— SET EXERCISE —
Beginning at the line that contains "Viewport: 731px width, 505px height." and stopping after the line that contains "[x=7, y=191]", reproduce those lines with "alarm clock" swapped for "stopwatch" and everything else left unchanged.
* BEGIN MATERIAL SHOWN *
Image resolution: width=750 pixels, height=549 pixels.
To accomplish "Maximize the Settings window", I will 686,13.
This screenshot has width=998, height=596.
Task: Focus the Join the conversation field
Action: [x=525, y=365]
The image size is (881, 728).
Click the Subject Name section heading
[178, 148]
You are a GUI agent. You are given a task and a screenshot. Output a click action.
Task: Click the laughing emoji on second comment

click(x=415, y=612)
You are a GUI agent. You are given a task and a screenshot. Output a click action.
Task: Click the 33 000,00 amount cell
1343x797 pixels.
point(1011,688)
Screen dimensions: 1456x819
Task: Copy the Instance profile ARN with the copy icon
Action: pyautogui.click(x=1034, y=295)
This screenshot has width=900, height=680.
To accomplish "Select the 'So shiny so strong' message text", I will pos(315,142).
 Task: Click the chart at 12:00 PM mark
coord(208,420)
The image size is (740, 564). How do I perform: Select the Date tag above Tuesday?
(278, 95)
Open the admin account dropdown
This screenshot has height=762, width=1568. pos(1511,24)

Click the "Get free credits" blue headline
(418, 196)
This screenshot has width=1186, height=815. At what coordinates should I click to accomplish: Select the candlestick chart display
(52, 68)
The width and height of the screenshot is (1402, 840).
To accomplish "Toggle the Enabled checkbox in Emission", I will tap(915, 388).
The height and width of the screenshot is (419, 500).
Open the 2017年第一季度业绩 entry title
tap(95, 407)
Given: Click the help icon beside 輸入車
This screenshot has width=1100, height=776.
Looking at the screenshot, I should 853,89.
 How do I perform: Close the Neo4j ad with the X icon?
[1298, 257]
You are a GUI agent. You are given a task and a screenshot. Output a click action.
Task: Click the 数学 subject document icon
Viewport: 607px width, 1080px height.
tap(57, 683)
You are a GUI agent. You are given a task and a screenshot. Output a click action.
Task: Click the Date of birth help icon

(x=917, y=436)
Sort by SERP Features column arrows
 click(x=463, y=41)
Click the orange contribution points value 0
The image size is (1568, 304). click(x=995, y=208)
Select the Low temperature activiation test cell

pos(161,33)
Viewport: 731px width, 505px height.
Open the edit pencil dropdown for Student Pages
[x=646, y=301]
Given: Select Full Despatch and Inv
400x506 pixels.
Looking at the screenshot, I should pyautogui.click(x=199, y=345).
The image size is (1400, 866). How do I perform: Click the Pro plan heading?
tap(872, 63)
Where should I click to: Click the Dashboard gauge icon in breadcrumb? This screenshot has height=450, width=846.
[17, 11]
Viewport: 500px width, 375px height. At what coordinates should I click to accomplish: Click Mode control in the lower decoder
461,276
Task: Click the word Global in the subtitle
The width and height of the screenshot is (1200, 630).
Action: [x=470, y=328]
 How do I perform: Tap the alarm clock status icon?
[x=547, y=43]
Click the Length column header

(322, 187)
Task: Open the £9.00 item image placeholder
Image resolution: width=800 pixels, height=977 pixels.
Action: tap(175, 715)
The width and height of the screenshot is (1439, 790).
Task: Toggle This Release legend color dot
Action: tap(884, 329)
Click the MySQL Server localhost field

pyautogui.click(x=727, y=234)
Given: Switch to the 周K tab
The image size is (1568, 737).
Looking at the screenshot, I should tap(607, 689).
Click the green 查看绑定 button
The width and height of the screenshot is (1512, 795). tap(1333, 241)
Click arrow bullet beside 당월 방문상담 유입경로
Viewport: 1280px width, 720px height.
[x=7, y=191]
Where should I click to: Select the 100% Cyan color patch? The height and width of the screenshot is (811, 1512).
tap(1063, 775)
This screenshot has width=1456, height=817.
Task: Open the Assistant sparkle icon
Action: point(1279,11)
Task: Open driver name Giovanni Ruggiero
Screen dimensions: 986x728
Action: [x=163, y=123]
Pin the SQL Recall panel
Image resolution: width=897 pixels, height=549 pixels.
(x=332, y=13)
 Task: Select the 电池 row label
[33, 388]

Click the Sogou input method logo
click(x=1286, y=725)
* END MATERIAL SHOWN *
— COMPLETE RESPONSE —
Viewport: 731px width, 505px height.
Open the edit pencil dropdown for Student Pages
[x=646, y=301]
Given: Select Full Despatch and Inv
400x506 pixels.
Looking at the screenshot, I should pyautogui.click(x=199, y=345).
The image size is (1400, 866). How do I perform: Click the Pro plan heading?
tap(872, 63)
Where should I click to: Click the Dashboard gauge icon in breadcrumb? This screenshot has height=450, width=846.
[17, 11]
Viewport: 500px width, 375px height. At what coordinates should I click to accomplish: Click Mode control in the lower decoder
461,276
Task: Click the word Global in the subtitle
The width and height of the screenshot is (1200, 630).
Action: [x=470, y=328]
 How do I perform: Tap the stopwatch status icon?
[x=547, y=43]
Click the Length column header

(322, 187)
Task: Open the £9.00 item image placeholder
Image resolution: width=800 pixels, height=977 pixels.
Action: tap(175, 715)
The width and height of the screenshot is (1439, 790).
Task: Toggle This Release legend color dot
Action: tap(884, 329)
Click the MySQL Server localhost field

pyautogui.click(x=727, y=234)
Given: Switch to the 周K tab
The image size is (1568, 737).
Looking at the screenshot, I should tap(607, 689).
Click the green 查看绑定 button
The width and height of the screenshot is (1512, 795). tap(1333, 241)
Click arrow bullet beside 당월 방문상담 유입경로
Viewport: 1280px width, 720px height.
[x=7, y=191]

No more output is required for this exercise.